[Stored data]
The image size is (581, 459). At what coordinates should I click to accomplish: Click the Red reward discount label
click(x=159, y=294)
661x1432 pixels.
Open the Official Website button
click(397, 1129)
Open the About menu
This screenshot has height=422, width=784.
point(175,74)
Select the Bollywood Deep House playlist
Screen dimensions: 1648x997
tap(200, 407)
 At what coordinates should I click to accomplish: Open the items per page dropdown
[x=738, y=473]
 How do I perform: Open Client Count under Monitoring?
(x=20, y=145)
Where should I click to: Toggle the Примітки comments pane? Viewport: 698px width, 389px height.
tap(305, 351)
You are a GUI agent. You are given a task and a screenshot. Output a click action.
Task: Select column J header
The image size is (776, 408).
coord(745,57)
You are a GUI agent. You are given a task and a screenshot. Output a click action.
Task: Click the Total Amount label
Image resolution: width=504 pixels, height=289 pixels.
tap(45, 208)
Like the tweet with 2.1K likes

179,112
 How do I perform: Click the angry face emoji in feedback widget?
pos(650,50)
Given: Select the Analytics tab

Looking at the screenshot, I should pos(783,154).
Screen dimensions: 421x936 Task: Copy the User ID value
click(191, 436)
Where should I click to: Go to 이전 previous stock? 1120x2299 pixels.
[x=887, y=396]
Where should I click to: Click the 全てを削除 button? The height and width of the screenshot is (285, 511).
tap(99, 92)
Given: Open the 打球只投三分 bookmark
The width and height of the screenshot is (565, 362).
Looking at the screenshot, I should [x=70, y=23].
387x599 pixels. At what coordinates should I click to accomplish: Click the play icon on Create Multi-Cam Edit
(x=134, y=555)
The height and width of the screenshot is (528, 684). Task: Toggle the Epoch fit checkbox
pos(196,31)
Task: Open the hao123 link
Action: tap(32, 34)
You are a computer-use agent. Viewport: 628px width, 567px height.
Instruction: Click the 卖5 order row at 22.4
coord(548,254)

Problem details:
So that nothing is lost, please reproduce each entry exactly as written.

Written answer:
The image size is (581, 459). At what coordinates should I click to accomplish: Click the Red reward discount label
click(x=159, y=294)
661x1432 pixels.
Open the Official Website button
click(397, 1129)
Open the About menu
This screenshot has height=422, width=784.
point(175,74)
Select the Bollywood Deep House playlist
Screen dimensions: 1648x997
tap(200, 407)
 At what coordinates should I click to accomplish: Open the items per page dropdown
[x=738, y=473]
 How do I perform: Open Client Count under Monitoring?
(x=20, y=145)
Where should I click to: Toggle the Примітки comments pane? Viewport: 698px width, 389px height.
tap(305, 351)
You are a GUI agent. You are given a task and a screenshot. Output a click action.
Task: Select column J header
The image size is (776, 408).
coord(745,57)
You are a GUI agent. You are given a task and a screenshot. Output a click action.
Task: Click the Total Amount label
Image resolution: width=504 pixels, height=289 pixels.
tap(45, 208)
Like the tweet with 2.1K likes

179,112
 How do I perform: Click the angry face emoji in feedback widget?
pos(650,50)
Given: Select the Analytics tab

Looking at the screenshot, I should pos(783,154).
Screen dimensions: 421x936 Task: Copy the User ID value
click(191, 436)
Where should I click to: Go to 이전 previous stock? 1120x2299 pixels.
[x=887, y=396]
Where should I click to: Click the 全てを削除 button? The height and width of the screenshot is (285, 511).
tap(99, 92)
Given: Open the 打球只投三分 bookmark
The width and height of the screenshot is (565, 362).
Looking at the screenshot, I should [x=70, y=23].
387x599 pixels. At what coordinates should I click to accomplish: Click the play icon on Create Multi-Cam Edit
(x=134, y=555)
The height and width of the screenshot is (528, 684). Task: Toggle the Epoch fit checkbox
pos(196,31)
Task: Open the hao123 link
Action: tap(32, 34)
You are a computer-use agent. Viewport: 628px width, 567px height.
Instruction: Click the 卖5 order row at 22.4
coord(548,254)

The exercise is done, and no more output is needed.